Yet, I'm 25. I've been telling myself "come on, just do it" since before the Monica Lewinsky scandal, but it's always the same thing. I always just freeze. I get 10 000 things running into my head, all kinds of paranoid and delusional thoughts. It's not proper, I tell myself. The girl will think I'm interested in her sexually and might report me to the police for sexual harassment. I don't know whether I should approach her in french or english. It's always like this.

I tell myself "just do it" and I go someplace feeling good about myself and I'm telling myself "okay, I'm the king. I don't care what people say about me. I'm just going to do it. No big deal." And I feel all confident and I'm sure it's going to be okay. Then I get there and I see an ugly fat girl with a double chin, and I'm like "okay, I'm going to say hello to her and chat her up" and then I freeze. I'm just blocked in my tracks. She doesn't have to be a hot broad, I just freeze.
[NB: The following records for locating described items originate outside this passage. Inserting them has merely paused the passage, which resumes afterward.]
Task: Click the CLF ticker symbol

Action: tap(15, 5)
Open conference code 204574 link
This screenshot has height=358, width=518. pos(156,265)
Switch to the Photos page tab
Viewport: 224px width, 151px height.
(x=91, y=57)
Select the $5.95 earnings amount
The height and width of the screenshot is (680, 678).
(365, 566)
My head just won't clear itself at this point. I think "it's not normal to go talk to a stranger." I think "she's obviously here with some people and just waiting for someone. She must be in a group. I'm just intruding on something." I just can't stop it. It just happens like that bang and I find myself still in stride and walking toward the girl, then doing something to pretend I wasn't walking up to her, like looking at the public phones near her to pretend I'm looking for the time, or looking around so that it looks like I'm lost or whatever.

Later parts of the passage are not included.